Given a string S and a string T, find the minimum window in S which will contain all the characters in T in complexity O(n).
For example,
S = “ADOBECODEBANC”
T = “ABC”

解法

这道题目,我一开始用动态规划做,感觉有点难哦,只能看答案。
讨论区有个人给了一个解决一类字符串问题的模板:

For most substring problem, we are given a string and need to find a substring of it which satisfy some restrictions. A general way is to use a hashmap assisted with two pointers. The template is given below.

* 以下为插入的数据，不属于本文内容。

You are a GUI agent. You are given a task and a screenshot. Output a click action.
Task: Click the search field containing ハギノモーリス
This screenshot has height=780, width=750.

int findSubstring(string s) {
    vector<int> map(128,0);
    int counter; // check whether the substring is valid
    int begin=0, end=0; //two pointers, one point to tail and one  head
    int d; //the length of substring

    for() { /* initialize the hash map here */ }

    while(end<s.size()){

        if(map[s[end++]]-- ?){  /* modify counter here */ }

        while(/* counter condition */){

             /* update d here if finding minimum*/

            //increase begin to make it invalid/valid again

            if(map[s[begin++]]++ ?){ /*modify counter here*/ }
        }  

        /* update d here if finding maximum*/
    }
    return d;
}

这个模板暗示的算法是,维护两个指针start和end分别指向子串的起始位置和结束位置,end向后遍历,当满足子串的性质之后,
向后移动start破坏该性质并寻找下一个满足性质的位置。

用这个思想可以解决Longest Substring Without Repeating Characters

代码

string minWindow(string s, string t) {
  int ascii[256];
  memset(ascii, 0, 256 * sizeof(int));
  int count = 0;
  for (int i = 0; i < t.length(); i++) {
      ascii[t[i]]++;
      count++;
  }

  int start = 0, end = 0;
  int minLen = 999999, minStart = 0;
  while (end < s.length()) {
      if (ascii[s[end]]-- > 0) {
          count--;
      }
      while (count == 0) {
          if (end - start + 1 < minLen) {
              minStart = start;
              minLen = end - start + 1;
          }
          if (++ascii[s[start++]] > 0) {
              count++;
          }
//            if (start > end) break;
      }
      end++;
  }
  if (minLen == 999999 ) return "";
  return s.substr(minStart, minLen);
}